South State-Park Sterling Merger Now Complete

By Jenny Callison, posted Apr 23, 2018
The signage has changed, and the computers are talking to each other. As of Monday, systems conversion – the last step in the merger of Columbia, South Carolina-based South State Bank and Charlotte-based Park Sterling Bank – has been completed.

“Last year, I said South State Bank wanted a larger presence in North Carolina,” South State President and CEO John Windley said in a recent interview in Wilmington. “Our newly completed merger gives the bank that, as well as a larger presence in Wilmington. It gets it into Raleigh and Virginia for the first time. We now have 170 locations in four Southeastern states, and we’re in five of the 10 fastest-growing financial markets in the Southeast.”

With the merger, South State Bank has six locations in the Wilmington market. The former Park Sterling branch on Shipyard Blvd. joins other Wilmington branches on South College and Military Cutoff roads, one branch in Topsail, one in Leland and one in Sunset Beach.

With assets now of more than $14.5 billion, South State Bank’s size allows it to join the ranks of large banks and provide products and services to a much broader range of customers, Windley said.

“We’re able to make larger loans to larger customers; we can lend to most any company within our four-state footprint," Windley said. “Formerly, our largest loan would be between $5 million and $10 million. Now we can lend between $50 million and $100 million if we need to, and we have some customers who could [handle that size loan]. Our size allows us to move up the food chain a bit and deliver higher quality products.”

Despite its growth, South State still acts like a community bank in terms of its local decision making and its ability to deliver services locally, according to Windley. He pointed to the relationships David Parker, South State’s Wilmington-based regional president, and Mark Tyler, the bank’s senior commercial officer, have developed in the region.
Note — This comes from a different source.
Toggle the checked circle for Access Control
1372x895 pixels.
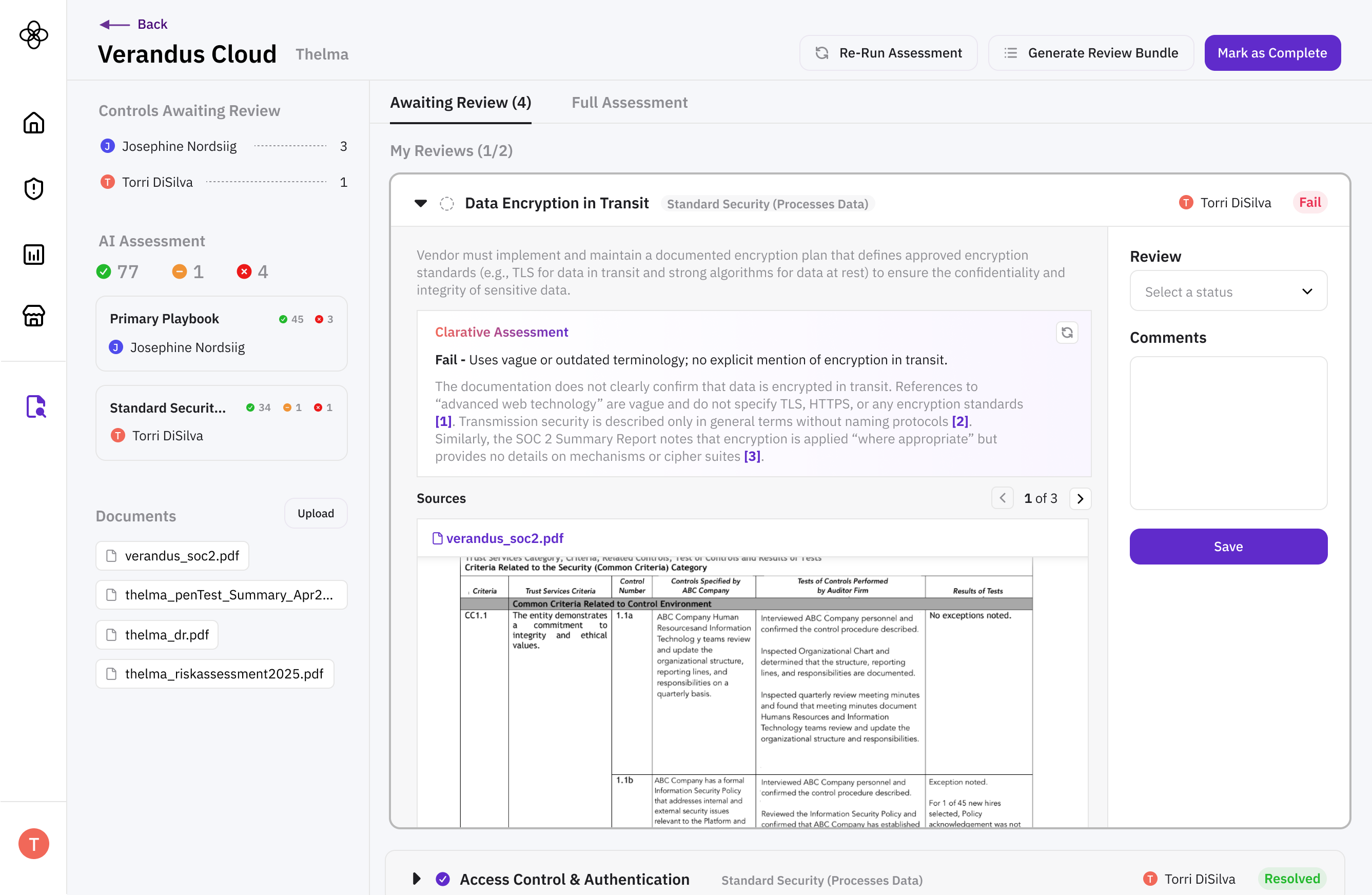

“Customers like to call Mark or David rather than call somebody in Atlanta to get issues resolved," Windley said.

Parker said in the interview that South State’s large investments in a treasury platform make the bank’s technology foundation “competitive with that of larger banks.” He added that he, Windley and Tyler had talked with three potential commercial clients that pre-merger South State could not have hoped to woo.

“Now there are very few commercial clients in this market whose needs we cannot meet,” he said.